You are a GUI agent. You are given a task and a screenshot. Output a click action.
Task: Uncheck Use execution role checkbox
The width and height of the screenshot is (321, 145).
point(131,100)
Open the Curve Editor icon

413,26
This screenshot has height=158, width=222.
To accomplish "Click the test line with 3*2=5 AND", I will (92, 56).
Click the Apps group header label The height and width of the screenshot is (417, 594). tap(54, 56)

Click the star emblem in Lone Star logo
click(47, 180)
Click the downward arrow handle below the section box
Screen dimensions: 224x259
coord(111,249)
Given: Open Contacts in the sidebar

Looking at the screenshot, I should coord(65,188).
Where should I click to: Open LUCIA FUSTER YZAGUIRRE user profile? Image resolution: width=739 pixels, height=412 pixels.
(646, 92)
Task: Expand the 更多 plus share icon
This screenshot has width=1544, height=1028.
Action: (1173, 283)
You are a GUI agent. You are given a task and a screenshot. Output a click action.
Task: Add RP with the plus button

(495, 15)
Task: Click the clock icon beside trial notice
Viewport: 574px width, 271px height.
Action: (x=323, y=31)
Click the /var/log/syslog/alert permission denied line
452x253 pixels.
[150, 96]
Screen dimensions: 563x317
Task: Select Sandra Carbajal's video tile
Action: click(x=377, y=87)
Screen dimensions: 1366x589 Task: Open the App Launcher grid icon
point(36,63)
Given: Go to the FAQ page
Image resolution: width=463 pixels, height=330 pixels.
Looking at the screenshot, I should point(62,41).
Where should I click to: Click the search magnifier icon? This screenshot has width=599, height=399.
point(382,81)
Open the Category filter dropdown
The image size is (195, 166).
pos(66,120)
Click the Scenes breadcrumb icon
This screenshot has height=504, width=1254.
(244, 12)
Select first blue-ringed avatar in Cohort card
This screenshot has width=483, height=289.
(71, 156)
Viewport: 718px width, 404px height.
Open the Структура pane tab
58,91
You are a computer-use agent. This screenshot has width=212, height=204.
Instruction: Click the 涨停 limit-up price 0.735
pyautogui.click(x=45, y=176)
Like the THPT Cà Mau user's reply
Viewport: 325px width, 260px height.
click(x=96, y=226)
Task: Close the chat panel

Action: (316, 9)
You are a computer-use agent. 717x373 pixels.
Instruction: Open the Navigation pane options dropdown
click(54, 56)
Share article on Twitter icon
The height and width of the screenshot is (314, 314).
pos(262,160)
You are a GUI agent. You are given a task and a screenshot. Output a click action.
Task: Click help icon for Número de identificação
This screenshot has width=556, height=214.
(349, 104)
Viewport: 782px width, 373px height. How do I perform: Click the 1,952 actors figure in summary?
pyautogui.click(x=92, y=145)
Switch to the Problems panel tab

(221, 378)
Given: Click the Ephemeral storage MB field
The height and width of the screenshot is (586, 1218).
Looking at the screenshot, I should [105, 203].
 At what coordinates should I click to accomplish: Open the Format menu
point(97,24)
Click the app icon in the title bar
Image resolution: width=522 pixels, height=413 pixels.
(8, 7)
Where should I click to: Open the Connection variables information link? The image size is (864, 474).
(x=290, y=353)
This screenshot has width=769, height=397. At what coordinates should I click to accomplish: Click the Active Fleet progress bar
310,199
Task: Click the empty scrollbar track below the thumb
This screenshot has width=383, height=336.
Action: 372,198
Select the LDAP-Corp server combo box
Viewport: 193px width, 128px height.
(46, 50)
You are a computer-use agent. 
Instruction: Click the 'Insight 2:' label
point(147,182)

■ ■ ■

Required action:
Give back the full listing exactly as it stands above.

Answer section:
You are a GUI agent. You are given a task and a screenshot. Output a click action.
Task: Uncheck Use execution role checkbox
The width and height of the screenshot is (321, 145).
point(131,100)
Open the Curve Editor icon

413,26
This screenshot has height=158, width=222.
To accomplish "Click the test line with 3*2=5 AND", I will (92, 56).
Click the Apps group header label The height and width of the screenshot is (417, 594). tap(54, 56)

Click the star emblem in Lone Star logo
click(47, 180)
Click the downward arrow handle below the section box
Screen dimensions: 224x259
coord(111,249)
Given: Open Contacts in the sidebar

Looking at the screenshot, I should coord(65,188).
Where should I click to: Open LUCIA FUSTER YZAGUIRRE user profile? Image resolution: width=739 pixels, height=412 pixels.
(646, 92)
Task: Expand the 更多 plus share icon
This screenshot has width=1544, height=1028.
Action: (1173, 283)
You are a GUI agent. You are given a task and a screenshot. Output a click action.
Task: Add RP with the plus button

(495, 15)
Task: Click the clock icon beside trial notice
Viewport: 574px width, 271px height.
Action: (x=323, y=31)
Click the /var/log/syslog/alert permission denied line
452x253 pixels.
[150, 96]
Screen dimensions: 563x317
Task: Select Sandra Carbajal's video tile
Action: click(x=377, y=87)
Screen dimensions: 1366x589 Task: Open the App Launcher grid icon
point(36,63)
Given: Go to the FAQ page
Image resolution: width=463 pixels, height=330 pixels.
Looking at the screenshot, I should point(62,41).
Where should I click to: Click the search magnifier icon? This screenshot has width=599, height=399.
point(382,81)
Open the Category filter dropdown
The image size is (195, 166).
pos(66,120)
Click the Scenes breadcrumb icon
This screenshot has height=504, width=1254.
(244, 12)
Select first blue-ringed avatar in Cohort card
This screenshot has width=483, height=289.
(71, 156)
Viewport: 718px width, 404px height.
Open the Структура pane tab
58,91
You are a computer-use agent. This screenshot has width=212, height=204.
Instruction: Click the 涨停 limit-up price 0.735
pyautogui.click(x=45, y=176)
Like the THPT Cà Mau user's reply
Viewport: 325px width, 260px height.
click(x=96, y=226)
Task: Close the chat panel

Action: (316, 9)
You are a computer-use agent. 717x373 pixels.
Instruction: Open the Navigation pane options dropdown
click(54, 56)
Share article on Twitter icon
The height and width of the screenshot is (314, 314).
pos(262,160)
You are a GUI agent. You are given a task and a screenshot. Output a click action.
Task: Click help icon for Número de identificação
This screenshot has width=556, height=214.
(349, 104)
Viewport: 782px width, 373px height. How do I perform: Click the 1,952 actors figure in summary?
pyautogui.click(x=92, y=145)
Switch to the Problems panel tab

(221, 378)
Given: Click the Ephemeral storage MB field
The height and width of the screenshot is (586, 1218).
Looking at the screenshot, I should [105, 203].
 At what coordinates should I click to accomplish: Open the Format menu
point(97,24)
Click the app icon in the title bar
Image resolution: width=522 pixels, height=413 pixels.
(8, 7)
Where should I click to: Open the Connection variables information link? The image size is (864, 474).
(x=290, y=353)
This screenshot has width=769, height=397. At what coordinates should I click to accomplish: Click the Active Fleet progress bar
310,199
Task: Click the empty scrollbar track below the thumb
This screenshot has width=383, height=336.
Action: 372,198
Select the LDAP-Corp server combo box
Viewport: 193px width, 128px height.
(46, 50)
You are a computer-use agent. 
Instruction: Click the 'Insight 2:' label
point(147,182)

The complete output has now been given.